By Brazil Stock Guide – Brazil’s Senate approved on Tuesday the bill that extends and restructures federal subsidies for the chemical industry, creating the Presiq program as the sector’s main industrial policy instrument through 2031. Lawmakers upheld the full text previously passed by the Lower House and rejected the only amendment presented on the floor. The decision preserves the existing REIQ regime through 2026 and ensures a defined transition to Presiq starting in 2027, giving the sector a multi-year subsidy horizon.
The new framework introduces two forms of financial support structured as refundable or compensable tax credits. The industrial modality grants credits of up to 6% on petrochemical feedstock purchases, capped at R$2.5 billion per year. The investment modality allows credits of up to 3% of gross revenue for expansion and modernization projects, limited to R$500 million annually.

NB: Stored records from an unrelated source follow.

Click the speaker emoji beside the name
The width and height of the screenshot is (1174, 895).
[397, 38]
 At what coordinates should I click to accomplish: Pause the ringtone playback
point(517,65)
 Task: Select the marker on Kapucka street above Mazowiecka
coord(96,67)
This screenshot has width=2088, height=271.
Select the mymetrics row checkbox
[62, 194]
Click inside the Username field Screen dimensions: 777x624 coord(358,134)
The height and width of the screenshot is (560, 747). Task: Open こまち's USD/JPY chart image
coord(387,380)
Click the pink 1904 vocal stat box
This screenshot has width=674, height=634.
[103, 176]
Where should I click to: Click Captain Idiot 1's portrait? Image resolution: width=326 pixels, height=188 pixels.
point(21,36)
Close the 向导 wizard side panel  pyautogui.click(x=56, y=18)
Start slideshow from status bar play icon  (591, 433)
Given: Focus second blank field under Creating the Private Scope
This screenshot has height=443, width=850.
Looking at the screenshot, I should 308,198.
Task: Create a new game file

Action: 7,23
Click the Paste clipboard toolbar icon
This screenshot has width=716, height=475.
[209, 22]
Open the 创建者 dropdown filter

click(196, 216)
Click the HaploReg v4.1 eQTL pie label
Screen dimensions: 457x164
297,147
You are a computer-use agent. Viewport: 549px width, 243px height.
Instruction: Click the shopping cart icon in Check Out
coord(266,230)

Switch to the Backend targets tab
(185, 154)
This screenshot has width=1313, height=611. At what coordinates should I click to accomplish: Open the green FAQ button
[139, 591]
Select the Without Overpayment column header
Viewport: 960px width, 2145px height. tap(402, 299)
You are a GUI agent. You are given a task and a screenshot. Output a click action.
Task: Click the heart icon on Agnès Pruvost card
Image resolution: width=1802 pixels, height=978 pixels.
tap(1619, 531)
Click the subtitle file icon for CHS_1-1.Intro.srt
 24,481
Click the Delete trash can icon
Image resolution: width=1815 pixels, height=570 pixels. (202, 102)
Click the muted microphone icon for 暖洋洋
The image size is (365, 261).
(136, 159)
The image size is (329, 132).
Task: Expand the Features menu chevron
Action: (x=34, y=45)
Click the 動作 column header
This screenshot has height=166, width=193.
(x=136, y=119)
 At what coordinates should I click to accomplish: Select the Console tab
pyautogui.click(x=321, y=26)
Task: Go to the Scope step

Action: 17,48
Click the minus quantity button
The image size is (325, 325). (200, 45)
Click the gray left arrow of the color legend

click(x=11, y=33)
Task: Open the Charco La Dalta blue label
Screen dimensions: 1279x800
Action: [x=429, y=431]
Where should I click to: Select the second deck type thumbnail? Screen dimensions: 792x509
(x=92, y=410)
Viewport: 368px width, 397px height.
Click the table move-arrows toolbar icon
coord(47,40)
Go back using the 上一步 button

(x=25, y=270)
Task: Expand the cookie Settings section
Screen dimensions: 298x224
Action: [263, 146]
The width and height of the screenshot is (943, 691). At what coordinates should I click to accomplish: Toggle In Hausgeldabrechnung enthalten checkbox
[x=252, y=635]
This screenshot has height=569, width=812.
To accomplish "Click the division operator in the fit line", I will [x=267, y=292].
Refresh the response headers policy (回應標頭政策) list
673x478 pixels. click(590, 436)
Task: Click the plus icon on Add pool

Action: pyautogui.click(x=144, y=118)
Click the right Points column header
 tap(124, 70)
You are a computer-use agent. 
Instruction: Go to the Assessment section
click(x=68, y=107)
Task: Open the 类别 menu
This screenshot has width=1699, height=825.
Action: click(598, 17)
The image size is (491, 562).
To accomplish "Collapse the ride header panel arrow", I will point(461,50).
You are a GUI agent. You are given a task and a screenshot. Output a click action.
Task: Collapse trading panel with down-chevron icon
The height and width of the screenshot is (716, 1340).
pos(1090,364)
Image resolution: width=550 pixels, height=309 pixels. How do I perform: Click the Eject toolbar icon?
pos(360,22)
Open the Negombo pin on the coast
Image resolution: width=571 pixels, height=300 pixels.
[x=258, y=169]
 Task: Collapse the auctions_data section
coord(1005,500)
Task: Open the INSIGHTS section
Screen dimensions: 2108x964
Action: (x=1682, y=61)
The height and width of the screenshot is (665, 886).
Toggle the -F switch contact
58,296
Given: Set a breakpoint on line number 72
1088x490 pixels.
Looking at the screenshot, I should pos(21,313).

Both credits may be offset against federal taxes or reimbursed in cash, underscoring the direct fiscal nature of the subsidies programmed for 2027–2031.
In parallel, the bill updates REIQ rules for 2025 and 2026 — adjusting PIS/Cofins rates and maintaining transitional eligibility conditions — before Presiq becomes the core of Brazil’s industrial policy for chemicals. The transition comes as the sector operates at only 64% of installed capacity, its lowest level since 1990, pressured by rising imports, high feedstock costs and global protectionist measures. The new subsidy architecture may offer targeted relief to companies facing significant competitiveness challenges, including Braskem, which has been dealing with operational pressures and could use Presiq credits to renew assets, replace technologies and advance energy-efficiency programs.
The Senate vote also demonstrated broad political alignment around Brazil’s neo-industrialization agenda. The chamber rejected an amendment that sought to modify eligibility rules, broaden beneficiary segments and alter feedstock provisions, maintaining the text negotiated with the Lower House and aligned with fiscal-responsibility requirements. With the bill now headed to President Luiz Inácio Lula da Silva for sanction, the chemical sector expects a smooth transition from the current REIQ structure to the new Presiq regime and a guaranteed subsidy window extending through 2031.